Revision of IBC code continued
Work continued on the revision of chapters 17 (Summary of minimum requirements), 18 List of products to which the code does not apply) and 21 (Criteria for assigning carriage requirements for products subject to the IBC Code) of the International Code for the Construction and Equipment of Ships carrying Dangerous Chemicals in Bulk (IBC Code). 

The comprehensive review of the IBC Code aims to harmonize the requirements for individual substances with the UN Globally Harmonized System of Classification and Labelling of Chemicals (GHS) and the 2014 edition of the Revised Joint Group of Experts on the Scientific Aspects of Marine Environmental Protection (GESAMP) hazard evaluation procedure for chemical substances carried by ships. An analysis of the draft revised chapter 21, carried out by the IMO Secretariat, concluded that the revision would lead to a strengthening of carriage requirements for a significant number of cargoes listed in chapters 17 and 18 of the Code.
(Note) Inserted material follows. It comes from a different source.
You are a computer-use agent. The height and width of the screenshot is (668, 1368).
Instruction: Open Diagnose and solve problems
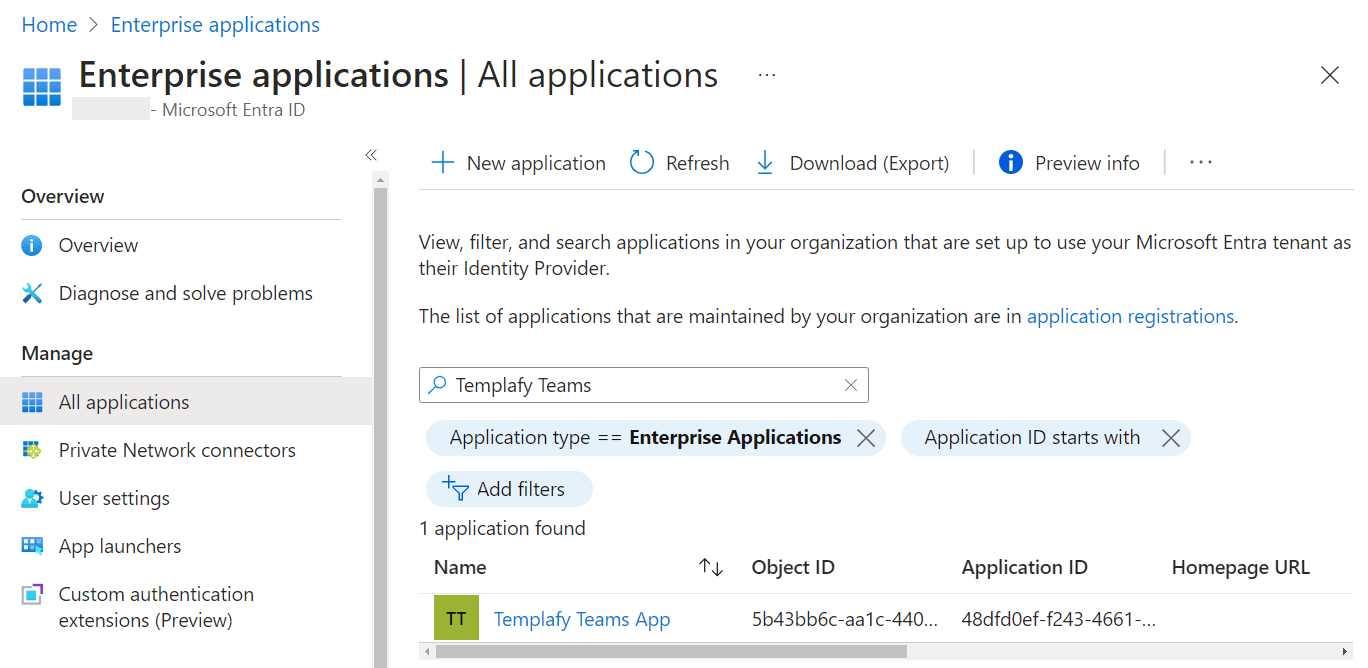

The analysis showed that the application of the current draft of the revised chapter 21 of the IBC Code would result in a 64% increase in products that have both safety and pollution aspects; a 145% increase in products requiring controlled venting; a 183% increase in products identified as toxic or flammable/toxic with regard to vapour detection requirements and a 102% increase in products that would now require personal protective equipment.
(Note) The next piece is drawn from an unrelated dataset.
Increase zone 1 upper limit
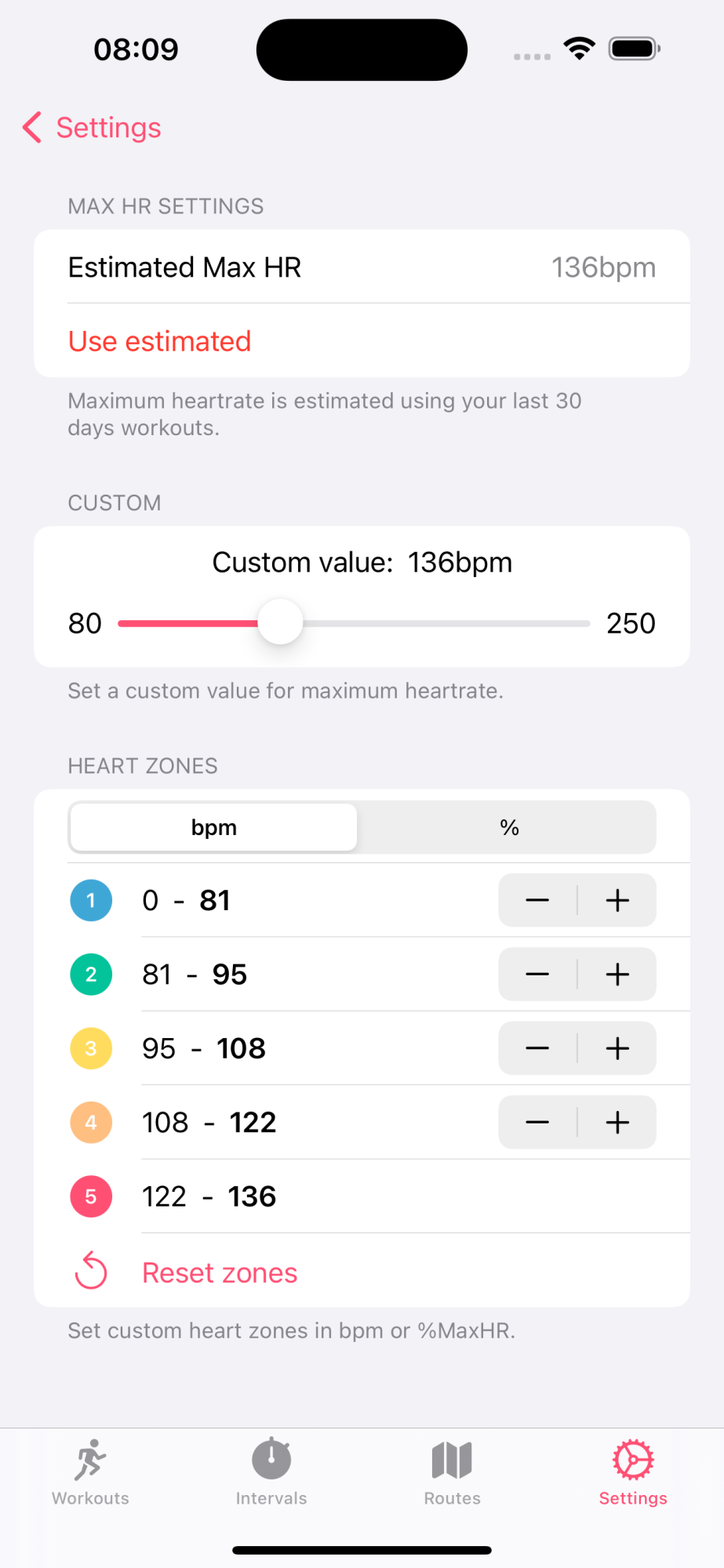point(617,900)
Work on finalising the draft chapter 21 and reviewing individual products will continue in the intersessional meeting of the ESPH Working Group. 

The aim is to finalize the review by PPR 5 (2018), so that the revised IBC Code chapters can be put forward for approval by the Maritime Safety Committee (MSC) and MEPC in early 2018, for adoption later that year.  

Ballast water management manual nears completion
The draft of the "Ballast Water Management – How to do it" manual was further developed during the session. The manual is expected to be finalised at PPR 4, following anticipated discussions on ballast water issues during 2016 at MEPC 69 and MEPC 70.

OSV Chemical Code further developed
The Sub-Committee continued its work on the draft Code for the Transport and Handling of Limited Amounts of Hazardous and Noxious Liquid Substances in Bulk in Offshore Support Vessels (OSV Chemical Code) and re-established the correspondence group to finalise the text for submission to PPR 4.

The aim is to develop a consistent regulatory framework for the transport and handling of limited amounts of hazardous and noxious liquid substances in bulk on offshore support vessels with a single certification scheme, taking into account the complex and continued evolution of the offshore industry as well as the unique design features and service characteristics of these vessels.